▸ **TASK DESCRIPTION**: Copy out the items word for word, from the line containing "This screenshot has width=1568, height=575." through the line containing "(x=791, y=89)", including both of those lines.

◆ ◆ ◆ ◆ ◆ ◆ ◆

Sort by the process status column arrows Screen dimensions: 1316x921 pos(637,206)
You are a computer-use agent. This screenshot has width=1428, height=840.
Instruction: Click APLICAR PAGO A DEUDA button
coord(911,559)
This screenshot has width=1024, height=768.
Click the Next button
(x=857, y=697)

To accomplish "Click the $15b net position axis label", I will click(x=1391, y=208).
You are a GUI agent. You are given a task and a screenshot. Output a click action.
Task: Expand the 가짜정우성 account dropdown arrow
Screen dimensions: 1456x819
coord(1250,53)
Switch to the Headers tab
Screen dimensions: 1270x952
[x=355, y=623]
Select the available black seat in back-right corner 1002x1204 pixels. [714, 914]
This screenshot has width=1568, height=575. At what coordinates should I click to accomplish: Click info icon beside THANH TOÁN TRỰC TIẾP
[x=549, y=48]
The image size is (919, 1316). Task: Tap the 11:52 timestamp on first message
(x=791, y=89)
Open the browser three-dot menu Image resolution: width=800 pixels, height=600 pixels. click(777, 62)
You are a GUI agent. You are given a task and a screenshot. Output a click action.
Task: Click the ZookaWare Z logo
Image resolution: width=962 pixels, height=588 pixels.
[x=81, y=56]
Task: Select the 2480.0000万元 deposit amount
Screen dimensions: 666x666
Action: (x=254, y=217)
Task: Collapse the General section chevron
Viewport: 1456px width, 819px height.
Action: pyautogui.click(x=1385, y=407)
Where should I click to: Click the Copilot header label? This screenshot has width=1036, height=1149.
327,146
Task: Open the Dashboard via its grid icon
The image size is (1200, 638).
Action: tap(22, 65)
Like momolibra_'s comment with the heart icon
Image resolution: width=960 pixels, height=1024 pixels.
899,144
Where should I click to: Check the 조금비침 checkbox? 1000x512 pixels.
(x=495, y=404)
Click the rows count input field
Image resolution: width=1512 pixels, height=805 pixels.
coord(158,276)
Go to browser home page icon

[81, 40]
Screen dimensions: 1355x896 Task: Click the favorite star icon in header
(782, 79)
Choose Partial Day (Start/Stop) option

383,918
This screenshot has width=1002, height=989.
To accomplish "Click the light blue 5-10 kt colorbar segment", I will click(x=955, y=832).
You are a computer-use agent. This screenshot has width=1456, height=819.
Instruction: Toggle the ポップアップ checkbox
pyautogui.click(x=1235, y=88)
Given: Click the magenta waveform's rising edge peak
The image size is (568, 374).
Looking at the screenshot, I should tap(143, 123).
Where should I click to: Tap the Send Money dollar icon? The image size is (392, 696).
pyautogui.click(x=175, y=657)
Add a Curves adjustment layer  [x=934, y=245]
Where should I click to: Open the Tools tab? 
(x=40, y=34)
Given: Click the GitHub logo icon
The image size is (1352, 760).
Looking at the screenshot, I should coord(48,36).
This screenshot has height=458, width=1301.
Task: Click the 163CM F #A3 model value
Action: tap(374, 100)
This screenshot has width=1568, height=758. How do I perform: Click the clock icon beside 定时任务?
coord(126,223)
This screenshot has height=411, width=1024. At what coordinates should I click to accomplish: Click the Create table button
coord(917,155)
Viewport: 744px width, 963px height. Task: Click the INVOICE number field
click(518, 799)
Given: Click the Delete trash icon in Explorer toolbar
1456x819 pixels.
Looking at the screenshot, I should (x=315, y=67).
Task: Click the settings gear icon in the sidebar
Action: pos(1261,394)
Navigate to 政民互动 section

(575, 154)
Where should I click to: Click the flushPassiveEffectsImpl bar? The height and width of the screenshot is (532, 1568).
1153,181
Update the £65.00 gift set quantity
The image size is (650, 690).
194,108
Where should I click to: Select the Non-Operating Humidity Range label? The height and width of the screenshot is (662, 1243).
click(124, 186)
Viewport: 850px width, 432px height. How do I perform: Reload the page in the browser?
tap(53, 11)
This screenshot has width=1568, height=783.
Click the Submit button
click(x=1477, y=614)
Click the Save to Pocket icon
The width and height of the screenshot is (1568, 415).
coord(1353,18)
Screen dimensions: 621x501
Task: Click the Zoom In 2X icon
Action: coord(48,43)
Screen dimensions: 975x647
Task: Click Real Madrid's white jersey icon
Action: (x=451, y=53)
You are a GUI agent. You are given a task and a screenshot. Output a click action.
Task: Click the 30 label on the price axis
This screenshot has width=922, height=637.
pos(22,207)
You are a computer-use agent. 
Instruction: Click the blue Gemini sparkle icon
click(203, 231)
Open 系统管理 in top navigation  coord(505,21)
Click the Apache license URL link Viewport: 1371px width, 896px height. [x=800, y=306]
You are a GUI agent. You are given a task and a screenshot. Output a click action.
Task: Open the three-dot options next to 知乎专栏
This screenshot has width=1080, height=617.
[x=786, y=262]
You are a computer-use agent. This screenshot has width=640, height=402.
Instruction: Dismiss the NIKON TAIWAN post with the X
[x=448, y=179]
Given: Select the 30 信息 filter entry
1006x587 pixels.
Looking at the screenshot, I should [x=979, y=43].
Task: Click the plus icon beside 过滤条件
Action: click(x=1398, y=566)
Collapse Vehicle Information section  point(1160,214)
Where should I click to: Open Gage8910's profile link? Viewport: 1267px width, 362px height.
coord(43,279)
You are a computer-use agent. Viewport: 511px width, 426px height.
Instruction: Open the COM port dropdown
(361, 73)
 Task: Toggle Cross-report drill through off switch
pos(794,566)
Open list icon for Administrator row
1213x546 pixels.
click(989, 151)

◆ ◆ ◆ ◆ ◆ ◆ ◆

▸ **EXERCISE RESULT**:
This screenshot has width=1568, height=575. At what coordinates should I click to accomplish: Click info icon beside THANH TOÁN TRỰC TIẾP
[x=549, y=48]
The image size is (919, 1316). Task: Tap the 11:52 timestamp on first message
(x=791, y=89)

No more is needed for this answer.